La verità libererà il nostro popolo e ne farà un popolo adulto, con la testa  alta, fiero ed orgoglioso del proprio passato e di appartenere ad una terra di gente spesso sfruttata ma laboriosa che la propria vita l’ha guadagnata e vissuta tra lacrime e sangue.

 Grazie per l’attenzione, buon lavoro a tutti e un augurio speciale ai giovani scolari e studenti che, per vostro merito,  potranno conoscere ciò che a molti di noi  la scuola non ha voluto o potuto svelare: la vera storia dell’unità d’Italia.

 Raffaele Papa   Commissario Provincia Cs
 Orlandino Greco   V. Segretario Nazionale

4 Commenti

  1. che noia..sono meridionale ma meno male che c’è stata l’Unità d’Italia! il brigantaggio esisteva già dal 1700 e cioè da prima dell’Unità d’Italia,, sotto i Borboni non c’era nè libertà nè democrazia, la Costituzione non era concessa, c’era il potere assoluto del re e l’analfabetismo dilagante.
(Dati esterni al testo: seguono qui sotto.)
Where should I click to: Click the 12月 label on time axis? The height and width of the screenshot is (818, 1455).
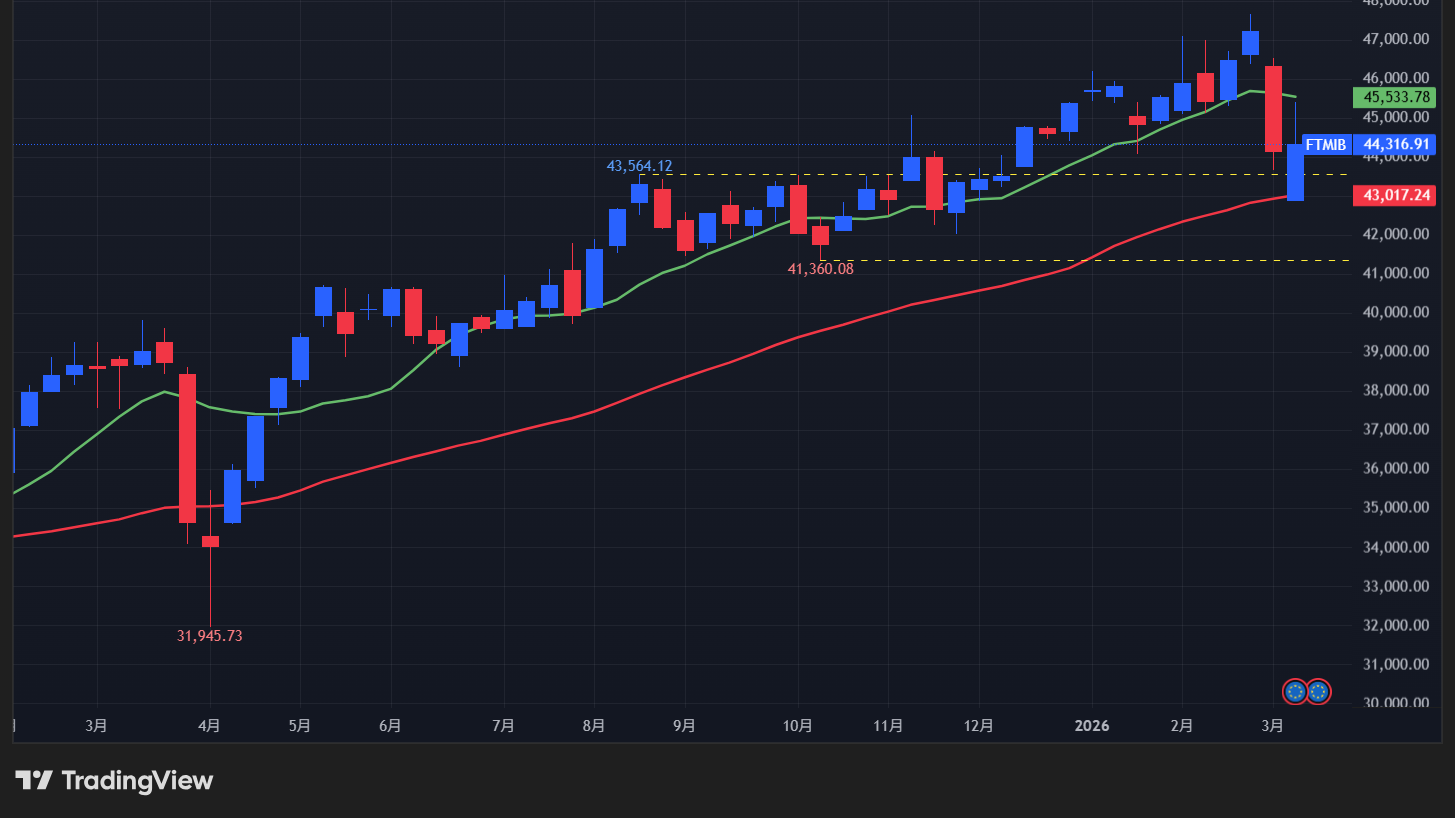979,726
Dopo l’Unità d’Italia abbiamo avuto la scuola pubblica, le ferrovie meridionali hanno avuto uno sviluppoo e si passati dai pochi km della Napoli Portici a migliaia di km grazie alla legge speciale del 1865 e abbiamo avuto la sepaazione tra Stato e Chiesa…sotto i Borboni il Sud sarebbe rimasto fuori dalla storia moderna!
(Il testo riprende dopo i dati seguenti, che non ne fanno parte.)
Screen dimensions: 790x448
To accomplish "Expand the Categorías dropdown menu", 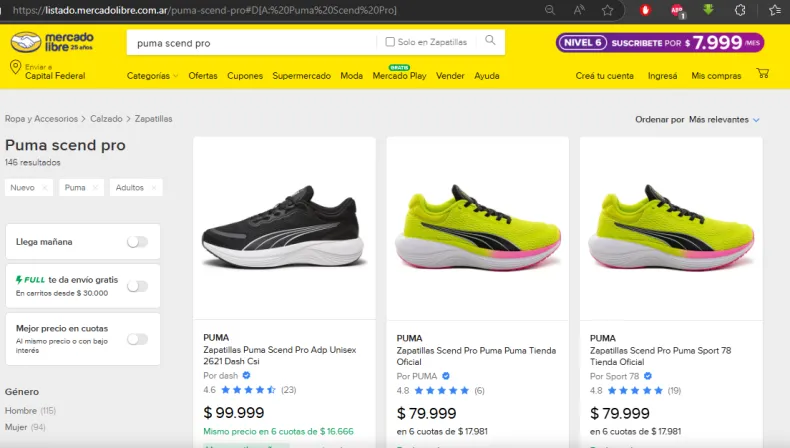I will click(x=152, y=76).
  2. Esimio Stefano probabilmente le cose sono più complesse di quando ti hanno e ci hanno insegnanto a scuola. La politica, come sempre, vuole strumentalizzare ogni cosa e il fantomatico Mpa non si sottrae certo alla cosa.
    Ti consiglio e consiglio a tutti il libro “Terroni” di Pino Aprile, ben documentato e ben scritto, che riserva molte sorprese a riguardo.

  3. quel libro”Terroni” non è documentato e non è ben scritto. E’ pieno di esagerazioni, dimentica le tante cose buone dell’Unità d’Italia e oppone al becero leghismo un altrettanto becero meridionalismo vendicativo..i Savoia non erano dei barbari, i Borboni non erano dei santi e i briganti non erano degli idealisti!! Le consiglio di leggere i libri di storici autorevolicome Sergio Romano e Ernesto Galli della Loggia…lo sa che i siciliani non potevano partecipare all’esercito borbonico? era concesso questo lusso solo ai mercenari svizzeri, ai pugliesi e ai campani…legga le atrocità compiute dai borboni in Sicilia nel 1848? Legga che fine fecero i liberali e i moderati dopo l’abrogazione della Costituzione del 1848 nel Regno delle due Sicilie da parte dei “buonissimi ” borboni….
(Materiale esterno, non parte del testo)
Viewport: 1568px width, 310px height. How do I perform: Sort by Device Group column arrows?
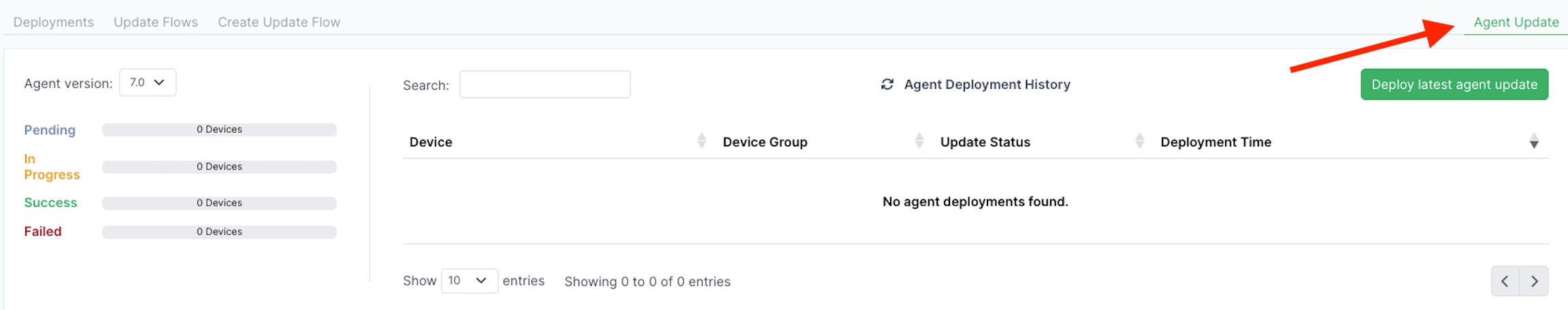[x=919, y=142]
  4. Esimio Stefano io ho molto meno certezze di lei. Rimane la complessità della cosa e l’opinabilità sul ben scritto ( malgrado i troppi refusi e la cattiva stampa dei caratteri) e ben documentato.
    Il limite di “Terroni” è che si tratta di un pamphlet di un giornalista e non uno scritto storico strictu sensu. Sergio Romano ( ex diplomatico) ed Ernesto Galli della Loggia (“ economista?”) comunque mi sembrano più editorialisti del Corsera che Storici con cattedra.
    Quando sento parlare di questione meridionale mi viene l’orticaria e il revisionismo storico m’indigna ciò non toglie che la lettura del libro in questione ha suscitato in me una serie d’interrogativi a partire dall’ovvietà che la storia non la scrivono i vinti è che a 150 anni di distanza l’Unità d’Italia mi sembra solo un’illazione o un eufemismo.